Sandy Ikeda and I have been writing about New Orleans. Some of our thoughts are included in his piece in the current Forbes ("Break It Up").
The old politics were not good for N.O. before the storms of 2005 and they have also failed ever since. No surprise there. But how can the area catapult its way out of years of pre-Katrina failure and many months of post-Katrina foul-ups? Racial politics is a staple and is only made worse by the federal involvement and the federal money. One of our suggestions is to allow N.O. neighborhoods to secede and to privatize.
We know that most people prefer competition over monopoly. They grasp all of the benefits that come from openness and choice. But when it comes to their choice of local governments (including school districts), most settle for limited choice – only insofar as they are willing and able to pull up stakes and move to another jurisdiction. Much more choice (and competition) would be available to them if local governments were subject to the threat of neighborhood secession.
There is no good reason for this not to be. There are few if any economies of scale in the provision of government services. Consider public schools. There were 67,355 school districts in the U.S. in 1952 but there were 13,506 districts serving many more students in 2002. Does anyone argue that any scale economies were achieved? By most measures school quality is down and the diseconomies of greater bureaucratization must get some of the blame. The charter school movement represents a belated response to the problem along with more home-schooling and growing support for school vouchers.

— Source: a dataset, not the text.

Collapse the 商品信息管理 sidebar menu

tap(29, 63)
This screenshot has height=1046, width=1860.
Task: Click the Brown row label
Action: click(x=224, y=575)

Most city officials embrace the idea of grass-roots citizen participation, citizen groups, community involvement, neighborhood activism, etc. Yet, many of these same people oppose the right to secession. In Los Angeles in 2002, after much wrangling in Sacramento, San Fernando Valley (SFV) voters were finally allowed to vote on whether they wanted to secede from the City of Los Angeles. A slight majority of them did vote to secede but they were overruled by the anti-secession vote in the rest of the city. Opponents argued that SFV residents should stay and support their fellow LA citizens via their taxes sent to City Hall. But this sort of redistribution has little to show except an ever more corpulent LA bureaucracy.
No one knows how the new New Orleans will or should look and it is essential for planners and officials to recognize the unknown as a future of opportunities. Open-endedness and competition are the most promising seeds from which recovery from months of post-hurricane trauma and confusion -- and years of pre-hurricane dysfunction -- can be overcome.